In the EMERGE trial, data showed that patients who received sufficient exposure to high doses of the drug experienced significant benefits on measures of cognition and function, including memory, orientation and language. The second phase 3 ENGAGE trial, on the other hand, didn’t show clinical efficacy for the drug, with many critics saying that the data is not strong enough to warrant FDA approval.

Although experts have found that the data is complex and hard to interpret, the fact that there are currently no approved treatments for Alzheimer’s on the market could prove to be enough to get aducanumab to the finish line, considering the FDA will be eager to approve new therapies for the mind-wasting disease.

That fact is aptly summed up by GlobalData analyst Alessio Brunello, who suggested the FDA is “unlikely to turn down aducanumab even if its benefit is modest, given the lack of any therapy that is truly efficacious”.

Now that Biogen has completed the Biologics License Application (BLA) and submitted it to the FDA, the regulatory agency has up to 60 days to decide whether to accept it for review. If accepted, Biogen said it expects the FDA will also inform it whether the application has been granted a priority review designation, which would be a positive signal for the company.

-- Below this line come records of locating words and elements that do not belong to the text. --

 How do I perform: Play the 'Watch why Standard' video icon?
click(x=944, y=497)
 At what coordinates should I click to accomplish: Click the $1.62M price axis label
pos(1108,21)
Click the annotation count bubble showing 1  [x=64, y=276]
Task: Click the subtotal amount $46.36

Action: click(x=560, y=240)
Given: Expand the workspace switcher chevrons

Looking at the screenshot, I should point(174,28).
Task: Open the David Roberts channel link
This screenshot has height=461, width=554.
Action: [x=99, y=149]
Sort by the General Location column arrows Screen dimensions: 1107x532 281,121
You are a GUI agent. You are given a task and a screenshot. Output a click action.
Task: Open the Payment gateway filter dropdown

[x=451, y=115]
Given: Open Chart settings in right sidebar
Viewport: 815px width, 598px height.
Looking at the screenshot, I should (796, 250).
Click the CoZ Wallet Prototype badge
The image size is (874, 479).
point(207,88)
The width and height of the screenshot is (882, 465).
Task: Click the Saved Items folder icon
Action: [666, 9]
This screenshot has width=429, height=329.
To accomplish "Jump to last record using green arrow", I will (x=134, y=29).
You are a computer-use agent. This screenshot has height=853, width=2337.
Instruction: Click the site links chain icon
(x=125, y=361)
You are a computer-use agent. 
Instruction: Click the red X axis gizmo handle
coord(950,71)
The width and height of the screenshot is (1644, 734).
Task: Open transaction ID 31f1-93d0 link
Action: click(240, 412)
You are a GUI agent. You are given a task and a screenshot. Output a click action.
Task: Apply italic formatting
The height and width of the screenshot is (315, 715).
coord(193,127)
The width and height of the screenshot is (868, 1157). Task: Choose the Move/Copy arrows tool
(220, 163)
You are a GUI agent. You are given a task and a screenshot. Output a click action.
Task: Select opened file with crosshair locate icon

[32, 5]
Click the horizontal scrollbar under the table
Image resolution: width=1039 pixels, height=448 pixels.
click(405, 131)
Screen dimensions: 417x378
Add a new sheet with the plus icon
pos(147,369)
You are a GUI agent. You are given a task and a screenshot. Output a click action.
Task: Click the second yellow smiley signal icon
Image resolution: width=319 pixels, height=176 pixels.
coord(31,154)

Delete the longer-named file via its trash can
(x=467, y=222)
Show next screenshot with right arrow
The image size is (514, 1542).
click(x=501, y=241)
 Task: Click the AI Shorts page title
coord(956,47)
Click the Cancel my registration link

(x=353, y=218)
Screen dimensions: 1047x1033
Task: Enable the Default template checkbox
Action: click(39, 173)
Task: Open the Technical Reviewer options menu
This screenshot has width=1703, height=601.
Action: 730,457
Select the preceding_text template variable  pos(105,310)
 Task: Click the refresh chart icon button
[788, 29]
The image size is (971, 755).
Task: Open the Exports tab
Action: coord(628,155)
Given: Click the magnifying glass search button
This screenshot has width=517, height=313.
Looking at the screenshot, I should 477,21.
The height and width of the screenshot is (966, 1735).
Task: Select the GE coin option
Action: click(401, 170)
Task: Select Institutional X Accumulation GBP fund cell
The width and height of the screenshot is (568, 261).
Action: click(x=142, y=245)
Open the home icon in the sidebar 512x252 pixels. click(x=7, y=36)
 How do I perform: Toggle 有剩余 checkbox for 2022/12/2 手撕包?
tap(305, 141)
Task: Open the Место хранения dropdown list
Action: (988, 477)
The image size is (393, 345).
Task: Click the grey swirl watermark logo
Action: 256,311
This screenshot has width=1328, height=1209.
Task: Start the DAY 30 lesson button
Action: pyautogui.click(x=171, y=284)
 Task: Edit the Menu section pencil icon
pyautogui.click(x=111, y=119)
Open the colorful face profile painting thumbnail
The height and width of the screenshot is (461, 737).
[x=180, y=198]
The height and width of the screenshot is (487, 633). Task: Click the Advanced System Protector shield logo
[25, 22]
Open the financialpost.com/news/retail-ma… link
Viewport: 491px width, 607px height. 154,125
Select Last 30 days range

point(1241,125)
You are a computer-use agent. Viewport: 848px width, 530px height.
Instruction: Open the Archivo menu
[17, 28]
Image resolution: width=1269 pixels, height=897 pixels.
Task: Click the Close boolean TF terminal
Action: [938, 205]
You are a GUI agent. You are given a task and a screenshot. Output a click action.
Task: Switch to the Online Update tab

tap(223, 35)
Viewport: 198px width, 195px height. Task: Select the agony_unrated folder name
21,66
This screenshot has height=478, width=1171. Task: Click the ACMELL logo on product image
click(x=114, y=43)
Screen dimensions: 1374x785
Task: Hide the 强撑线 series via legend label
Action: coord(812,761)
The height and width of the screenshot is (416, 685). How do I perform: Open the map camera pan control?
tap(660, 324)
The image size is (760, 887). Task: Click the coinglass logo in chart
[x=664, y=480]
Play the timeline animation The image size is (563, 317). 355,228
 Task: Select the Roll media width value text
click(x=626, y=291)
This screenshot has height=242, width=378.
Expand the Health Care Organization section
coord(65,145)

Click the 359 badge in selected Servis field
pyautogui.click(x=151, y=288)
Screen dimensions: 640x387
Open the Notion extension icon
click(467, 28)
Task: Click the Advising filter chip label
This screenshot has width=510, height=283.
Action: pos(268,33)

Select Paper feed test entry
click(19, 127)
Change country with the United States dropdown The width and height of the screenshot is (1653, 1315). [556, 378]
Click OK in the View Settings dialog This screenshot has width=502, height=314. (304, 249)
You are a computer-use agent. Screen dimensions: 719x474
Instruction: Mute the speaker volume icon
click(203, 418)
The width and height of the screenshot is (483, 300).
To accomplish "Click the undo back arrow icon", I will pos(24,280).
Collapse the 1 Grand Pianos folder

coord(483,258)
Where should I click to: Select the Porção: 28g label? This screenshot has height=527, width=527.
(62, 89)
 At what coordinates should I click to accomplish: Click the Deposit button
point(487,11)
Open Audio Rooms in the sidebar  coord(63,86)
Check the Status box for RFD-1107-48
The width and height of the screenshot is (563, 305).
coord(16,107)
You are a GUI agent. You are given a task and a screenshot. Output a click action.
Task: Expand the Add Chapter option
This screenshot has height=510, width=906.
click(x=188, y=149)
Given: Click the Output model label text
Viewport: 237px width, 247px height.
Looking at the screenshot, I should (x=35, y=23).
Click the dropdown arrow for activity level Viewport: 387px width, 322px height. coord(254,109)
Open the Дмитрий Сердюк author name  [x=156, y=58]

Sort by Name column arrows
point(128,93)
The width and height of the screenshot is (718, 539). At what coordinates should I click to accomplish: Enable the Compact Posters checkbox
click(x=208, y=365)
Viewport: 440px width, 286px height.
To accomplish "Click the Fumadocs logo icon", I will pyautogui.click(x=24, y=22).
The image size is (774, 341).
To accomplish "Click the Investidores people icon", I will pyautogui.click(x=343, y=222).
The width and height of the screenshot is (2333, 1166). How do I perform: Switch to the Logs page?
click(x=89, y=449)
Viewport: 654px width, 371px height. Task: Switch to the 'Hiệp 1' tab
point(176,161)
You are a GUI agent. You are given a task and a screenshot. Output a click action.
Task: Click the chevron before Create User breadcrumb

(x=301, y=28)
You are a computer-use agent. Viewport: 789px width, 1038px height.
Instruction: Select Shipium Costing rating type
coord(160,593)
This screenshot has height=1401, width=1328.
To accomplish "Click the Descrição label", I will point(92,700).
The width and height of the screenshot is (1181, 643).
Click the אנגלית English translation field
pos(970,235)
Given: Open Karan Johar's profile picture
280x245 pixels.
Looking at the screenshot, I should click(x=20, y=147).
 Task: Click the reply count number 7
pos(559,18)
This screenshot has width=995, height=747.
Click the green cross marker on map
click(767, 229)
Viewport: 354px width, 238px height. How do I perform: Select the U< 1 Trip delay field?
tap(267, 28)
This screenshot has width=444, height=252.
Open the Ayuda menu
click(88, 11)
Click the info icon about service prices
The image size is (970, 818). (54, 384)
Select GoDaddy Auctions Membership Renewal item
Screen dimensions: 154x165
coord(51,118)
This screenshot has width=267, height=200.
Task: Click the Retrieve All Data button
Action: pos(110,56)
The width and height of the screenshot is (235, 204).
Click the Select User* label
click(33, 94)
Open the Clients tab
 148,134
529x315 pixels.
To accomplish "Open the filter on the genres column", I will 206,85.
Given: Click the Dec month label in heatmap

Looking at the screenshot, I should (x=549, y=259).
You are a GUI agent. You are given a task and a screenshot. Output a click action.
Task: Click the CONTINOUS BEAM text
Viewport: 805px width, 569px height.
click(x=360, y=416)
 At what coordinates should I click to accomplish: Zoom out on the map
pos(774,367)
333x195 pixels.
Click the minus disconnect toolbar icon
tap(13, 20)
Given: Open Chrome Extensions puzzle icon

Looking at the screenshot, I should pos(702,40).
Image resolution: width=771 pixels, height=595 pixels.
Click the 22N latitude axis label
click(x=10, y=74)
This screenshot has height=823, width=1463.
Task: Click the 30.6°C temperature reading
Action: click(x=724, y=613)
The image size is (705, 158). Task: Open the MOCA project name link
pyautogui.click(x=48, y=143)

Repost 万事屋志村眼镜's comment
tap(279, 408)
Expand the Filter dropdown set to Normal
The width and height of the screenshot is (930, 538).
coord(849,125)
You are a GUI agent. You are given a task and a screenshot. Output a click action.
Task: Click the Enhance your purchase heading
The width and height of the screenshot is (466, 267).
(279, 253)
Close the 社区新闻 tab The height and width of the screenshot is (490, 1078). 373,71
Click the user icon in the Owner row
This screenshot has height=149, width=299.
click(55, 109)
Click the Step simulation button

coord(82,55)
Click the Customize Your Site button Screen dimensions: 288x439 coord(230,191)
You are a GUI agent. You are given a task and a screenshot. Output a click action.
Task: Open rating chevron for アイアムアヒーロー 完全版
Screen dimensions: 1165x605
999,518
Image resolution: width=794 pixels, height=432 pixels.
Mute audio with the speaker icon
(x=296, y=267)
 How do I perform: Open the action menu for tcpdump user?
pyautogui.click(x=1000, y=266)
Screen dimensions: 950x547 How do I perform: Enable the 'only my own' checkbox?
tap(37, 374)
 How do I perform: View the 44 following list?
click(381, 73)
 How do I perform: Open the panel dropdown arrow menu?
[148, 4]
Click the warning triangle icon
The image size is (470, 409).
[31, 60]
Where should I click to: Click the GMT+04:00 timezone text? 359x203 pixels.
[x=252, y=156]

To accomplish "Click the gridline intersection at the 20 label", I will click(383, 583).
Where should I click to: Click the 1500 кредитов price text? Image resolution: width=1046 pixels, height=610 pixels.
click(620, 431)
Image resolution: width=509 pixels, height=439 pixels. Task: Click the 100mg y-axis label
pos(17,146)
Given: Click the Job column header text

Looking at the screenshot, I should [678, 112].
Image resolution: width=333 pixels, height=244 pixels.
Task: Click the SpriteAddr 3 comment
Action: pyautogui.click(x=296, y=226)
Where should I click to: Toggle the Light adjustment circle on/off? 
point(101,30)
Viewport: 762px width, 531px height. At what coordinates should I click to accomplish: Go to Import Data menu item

Biogen is relying heavily on the success of aducanumab, given that Mylan recently won a patent challenge allowing it to manufacture and sell a generic version of the former company’s branded multiple sclerosis treatment Tecfidera.

The company’s spinal muscular atrophy Spinraza (nusinersen) is also facing increasing competition from the likes of new therapeutics that include Novartis’ gene therapy Zolgensma (onasemnogene abeparvovec) and Roche’s investigational therapy risdiplam.